[[ Source material, beginning ]]

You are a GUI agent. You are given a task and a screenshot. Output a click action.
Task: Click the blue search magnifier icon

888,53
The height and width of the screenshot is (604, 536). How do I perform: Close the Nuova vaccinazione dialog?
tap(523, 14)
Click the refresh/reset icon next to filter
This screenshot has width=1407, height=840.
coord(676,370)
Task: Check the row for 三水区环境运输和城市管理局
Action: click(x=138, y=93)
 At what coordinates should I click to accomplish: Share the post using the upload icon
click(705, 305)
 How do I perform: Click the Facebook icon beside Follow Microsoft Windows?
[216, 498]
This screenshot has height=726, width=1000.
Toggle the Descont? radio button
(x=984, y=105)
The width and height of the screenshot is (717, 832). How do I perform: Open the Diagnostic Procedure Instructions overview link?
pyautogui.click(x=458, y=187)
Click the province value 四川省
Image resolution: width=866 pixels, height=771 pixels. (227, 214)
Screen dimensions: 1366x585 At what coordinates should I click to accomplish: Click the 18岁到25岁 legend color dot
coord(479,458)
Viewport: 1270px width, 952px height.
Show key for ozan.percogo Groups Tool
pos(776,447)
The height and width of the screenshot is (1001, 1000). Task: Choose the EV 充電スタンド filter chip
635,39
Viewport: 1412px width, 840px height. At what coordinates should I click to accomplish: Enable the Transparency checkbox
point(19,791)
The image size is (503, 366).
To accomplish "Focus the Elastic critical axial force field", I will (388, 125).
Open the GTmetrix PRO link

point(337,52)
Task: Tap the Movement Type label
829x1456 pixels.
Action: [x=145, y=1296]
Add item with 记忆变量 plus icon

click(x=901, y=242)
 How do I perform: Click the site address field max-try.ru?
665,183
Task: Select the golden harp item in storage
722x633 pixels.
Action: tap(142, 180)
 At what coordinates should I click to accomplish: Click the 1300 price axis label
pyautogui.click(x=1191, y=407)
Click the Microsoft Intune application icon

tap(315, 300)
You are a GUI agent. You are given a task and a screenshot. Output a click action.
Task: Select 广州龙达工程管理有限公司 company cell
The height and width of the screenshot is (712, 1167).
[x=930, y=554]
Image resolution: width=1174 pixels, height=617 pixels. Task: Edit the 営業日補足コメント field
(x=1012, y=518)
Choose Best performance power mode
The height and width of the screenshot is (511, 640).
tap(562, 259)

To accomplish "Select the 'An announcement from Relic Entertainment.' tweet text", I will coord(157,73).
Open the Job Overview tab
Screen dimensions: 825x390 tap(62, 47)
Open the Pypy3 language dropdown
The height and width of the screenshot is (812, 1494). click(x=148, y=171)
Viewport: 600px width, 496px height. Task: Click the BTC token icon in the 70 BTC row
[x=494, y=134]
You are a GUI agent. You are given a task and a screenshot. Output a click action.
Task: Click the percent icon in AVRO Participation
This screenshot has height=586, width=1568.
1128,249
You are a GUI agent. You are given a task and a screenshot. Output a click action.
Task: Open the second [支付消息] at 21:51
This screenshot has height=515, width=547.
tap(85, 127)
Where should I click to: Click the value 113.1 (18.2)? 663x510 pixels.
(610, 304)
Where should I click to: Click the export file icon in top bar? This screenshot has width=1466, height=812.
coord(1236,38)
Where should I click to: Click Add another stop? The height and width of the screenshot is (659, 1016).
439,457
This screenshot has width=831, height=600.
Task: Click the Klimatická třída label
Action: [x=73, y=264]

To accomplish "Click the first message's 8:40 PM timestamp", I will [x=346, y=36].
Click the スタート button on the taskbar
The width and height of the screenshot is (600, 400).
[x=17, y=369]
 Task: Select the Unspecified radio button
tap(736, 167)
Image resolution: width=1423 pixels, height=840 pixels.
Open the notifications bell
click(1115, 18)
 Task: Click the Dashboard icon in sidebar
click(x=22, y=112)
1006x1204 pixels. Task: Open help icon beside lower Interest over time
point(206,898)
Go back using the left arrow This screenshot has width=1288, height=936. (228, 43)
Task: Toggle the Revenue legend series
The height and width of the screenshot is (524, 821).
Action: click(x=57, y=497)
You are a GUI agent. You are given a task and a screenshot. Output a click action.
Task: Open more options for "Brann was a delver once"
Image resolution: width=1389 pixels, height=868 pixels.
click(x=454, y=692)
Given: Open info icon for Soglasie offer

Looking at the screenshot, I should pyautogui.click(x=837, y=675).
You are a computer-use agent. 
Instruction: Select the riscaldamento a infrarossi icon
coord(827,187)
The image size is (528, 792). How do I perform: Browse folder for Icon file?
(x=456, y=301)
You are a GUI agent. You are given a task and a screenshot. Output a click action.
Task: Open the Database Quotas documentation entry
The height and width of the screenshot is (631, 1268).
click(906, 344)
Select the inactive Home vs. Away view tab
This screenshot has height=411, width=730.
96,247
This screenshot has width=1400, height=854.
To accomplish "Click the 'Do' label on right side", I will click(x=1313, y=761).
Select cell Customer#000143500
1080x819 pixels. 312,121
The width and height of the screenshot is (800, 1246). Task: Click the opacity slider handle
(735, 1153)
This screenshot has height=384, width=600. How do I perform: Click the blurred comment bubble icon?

[[ Source material, end ]]

- What the exercise asks -
Could you reproduce, exactly, every line above from the line with "Task: Open more" to the line with "You are a computer-use agent.", and no other line? Both ends count.

- Solution for this exercise -
Task: Open more options for "Brann was a delver once"
Image resolution: width=1389 pixels, height=868 pixels.
click(x=454, y=692)
Given: Open info icon for Soglasie offer

Looking at the screenshot, I should pyautogui.click(x=837, y=675).
You are a computer-use agent. 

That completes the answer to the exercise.